Apa yang dimaksud dengan pendekatan dalam studi
Islam?
b.
Bagaimana filosofi kemungkinan dalam pemahaman
studi Islam?
c.
Pendekatan-pendekatan apa saja yang digunakan
dalam pengkajian studi Islam?
d.
Bagaimana pemahaman pendekatan dalam metodelogi
penelitian?
BAB
II
PEMBAHASAN
A.
Pengertian
Pendekatan Dalam Studi Islam
Ada beberapa istilah yang mempunyai arti yang hampir
sama dan menunjukkan tujuan yang sama dengan pendekatan, yaitu theoretical framework, conceptual framework,
approach, perspective, point of view (sudut pandang) dan paradigm (paradigma). Semua istilah ini bisa
diartikan sebagai cara memandang dan cara menjelaskan sesuatu gejala atau
peristiwa.[2] Pengertian pendekatan yang
dimaksud disini adalah sebuah cara pandang atau paradigma yang terdapat dalam
suatu bidang ilmu pengetahuan yang selanjutnya digunakan dalam memahami studi
Islam. Istilah
lain yang maknanya sama dengan pendekatan, yaitu episteme dan wacana. Episteme
ialah cara manusia memandang dan memahami suatu fenomena, sedangkan wacana ialah cara manusia membicarakan
kenyataan.
Terkait
dengan istilah pendekatan masih diperdebatkan dan melahirkan dua kelompok
besar. Pertama, berpendapat bahwa arti pendekatan
mempunyai dua makna yaitu dipandang atau dihampiri dengan dan cara menghampiri
atau memandang fenomena (budaya dan sosial). Jika dipandang dengan, pendekatan
berarti paradigma sedangkan cara menghampiri atau memandang pendekatan berarti
perspektif atau sudut pandang. Kedua,
pendekatan
ialah disiplin ilmu, dengan kata lain pendekatan disini menggunakan teori-teori
dari disiplin ilmu sosiologi yang dijadikan sebagai pendekatan sosiologi untuk
mengkaji studi Islam.[3]
Studi
Islam secara etimologis merupakan terjemahan dari bahasa Arab Dirasah
Islamiyah. Dalam kajian Islam di Barat studi Islam disebut Islamic Studies.

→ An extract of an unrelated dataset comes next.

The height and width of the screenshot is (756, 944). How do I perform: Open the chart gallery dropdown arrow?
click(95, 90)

Dengan demikian, studi Islam secara harfiyah adalah kajian tentang hal-hal yang
berkaitan dengan keislaman.
Studi Islam berasal dari dua kata study
(mempelajari, mengkaji) dan Islam (ajaran Islam sebagai petunjuk bagi
pengimannya). Studi Islam merupakan upaya manusia
mengkaji dengan metode-metode analisis tertentu untuk mendapatkan suatu
pemahaman mengenai pengetahuan Islam mengenai sesuatu.
Hasil kajian
ini melahirkan berbagai model pemahaman Islam yang dikenal dengan ilmu-ilmu
keislaman.
Berpijak
pada arti Islam di atas, maka studi Islam diarahkan pada kajian keislaman yang
mengarah pada dua hal :
Pertama,
Islam yang bermuara pada ketundukan atau berserah diri. Sikap berserah diri
kepada Tuhan itu secara inheren mengandung konsekuensi, yaitu pengakuan yang
tulus bahwa Tuhan satu-satunya sumber otoritas yang serba mutlak. Kedua, Islam bermuara pada kedamaian.

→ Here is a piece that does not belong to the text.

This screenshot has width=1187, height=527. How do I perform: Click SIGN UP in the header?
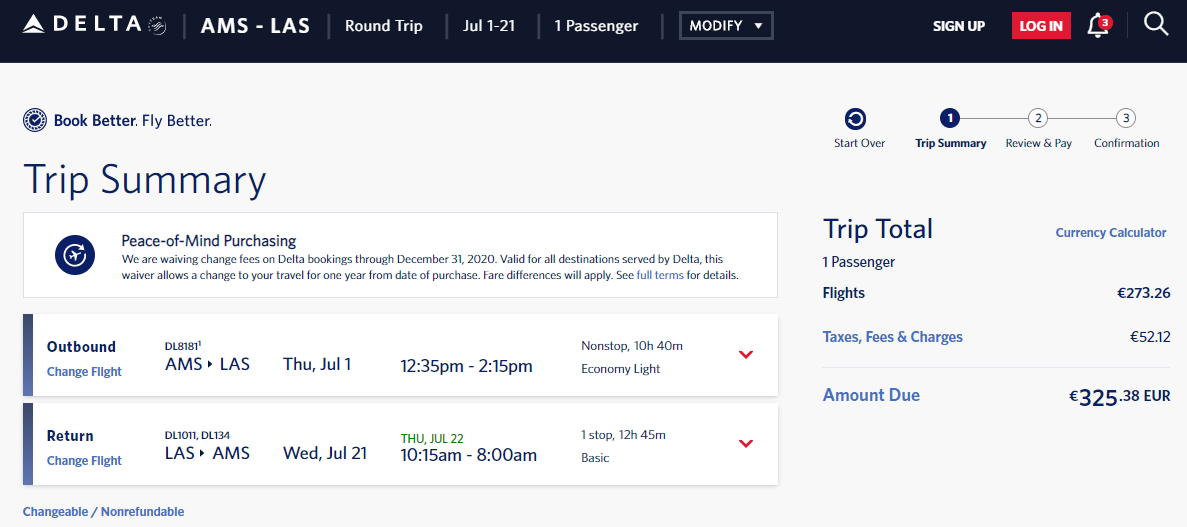(959, 26)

Makhluk hidup diciptakan dari satu sumber (Q.S Al-Anbiya':22). Manusia
merupakan salah satu unsur yang hidup itu, juga diciptakan dari satu sumber,
yakni melalui seorang ayah dan seorang ibu, sehingga manusia harus berdampingan
dan harmonis dengan manusia yang lain, berdampingan dengan makhluk hidup lain,
bahkan berdampingan dengan alam raya.
Dari arti di atas, studi
Islam mencerminkan gagasan tentang pemikiran dan praksis yang bernuansa pada
ketundukan pada Tuhan, selamat di dunia-akhirat dan berdamai dengan makhluk
lain.
Sejalan dengan
pembidangan ilmu dalam studi Islam, pendekatan dalam studi Islam pun mengalami
perkembangan, sejalan dengan perkembangan ilmu pengetahuan.[4]

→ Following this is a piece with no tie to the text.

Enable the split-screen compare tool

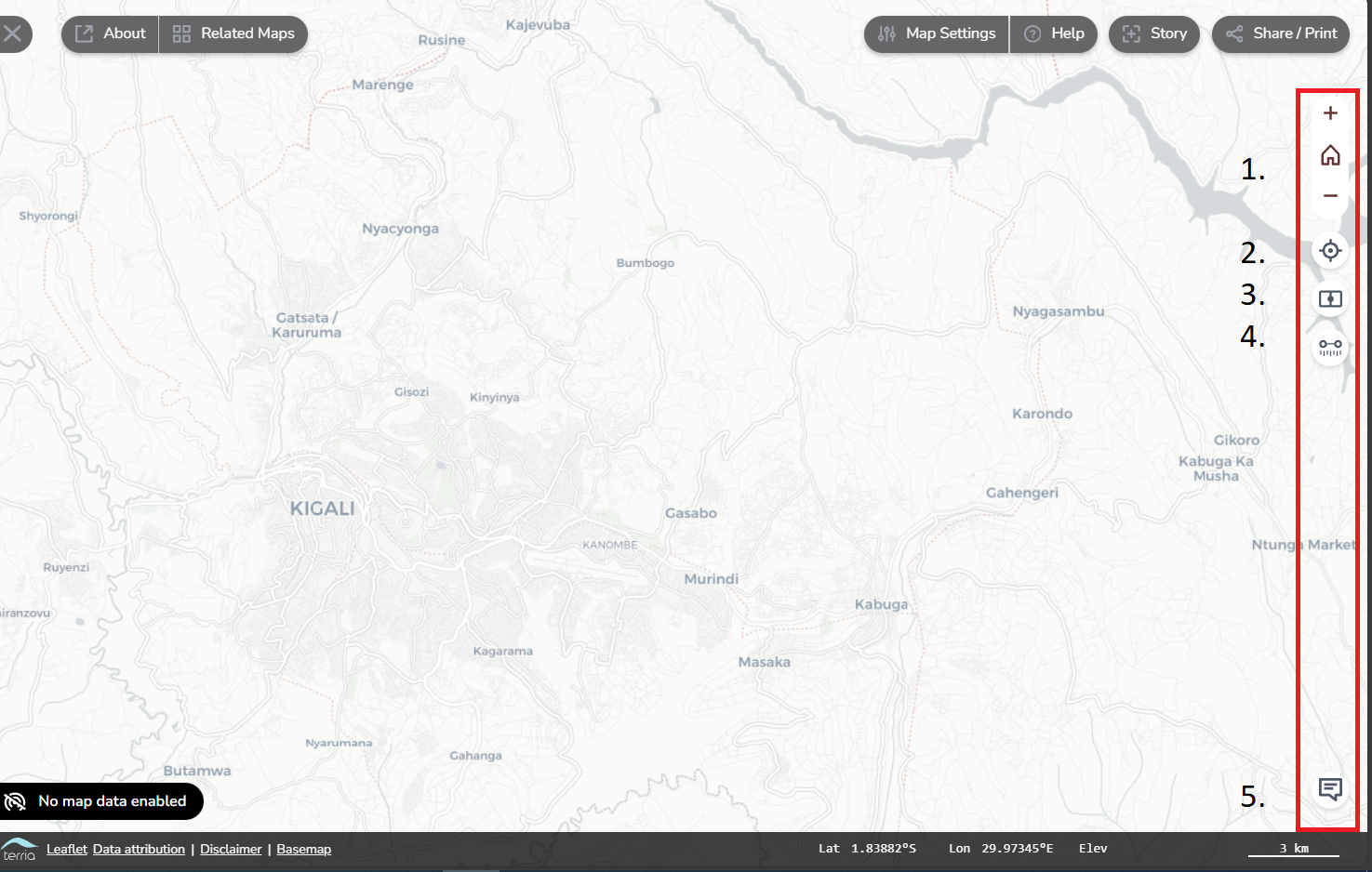(1330, 299)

Pendekatan tidak terpisah dari tujuan, metode, dan teknik. Pendekatan memiliki
peranan yang sangat penting dalam studi Islam karena terkait dengan pemahaman
akan Islam itu sendiri. Pendekatan ada beberapa macam. Namun pada makalah ini
hanya akan dipaparkan pendekatan secara normatif, historis, filosofis,
sosilogis, antropoligis dan hermeneutik.
B.
Filosofi
Pemahaman Islam
Studi
Islam pada akhir-akhir ini telah mengalami perkembangan cukup pesat, seiring
dengan semakin beragamnya objek kajian dan metode kajiannya. Sebagai objek
kajian, agama Islam dapat diposisikan sebagai doktrin, realitas sosial atau fakta
sosial. Kajian yang memposisikan agama sebagai doktrin menggunakan pendekatan
teologis (normatif), sedangkan kajian yang memposisikan agama sebagai realitas
sosial lebih tepat menggunakan pendekatan ilmu-ilmu sosial seperti sosiologi, antropologi,
sejarah, hermeneutika dan lain-lain.
Sejak
kedatangan Islam pada abad ke-13 hingga saat ini, fenomena pemahaman ke-Islaman
ummat Islam di Indonesia khususnya masih ditandai oleh keadaan amat variatif.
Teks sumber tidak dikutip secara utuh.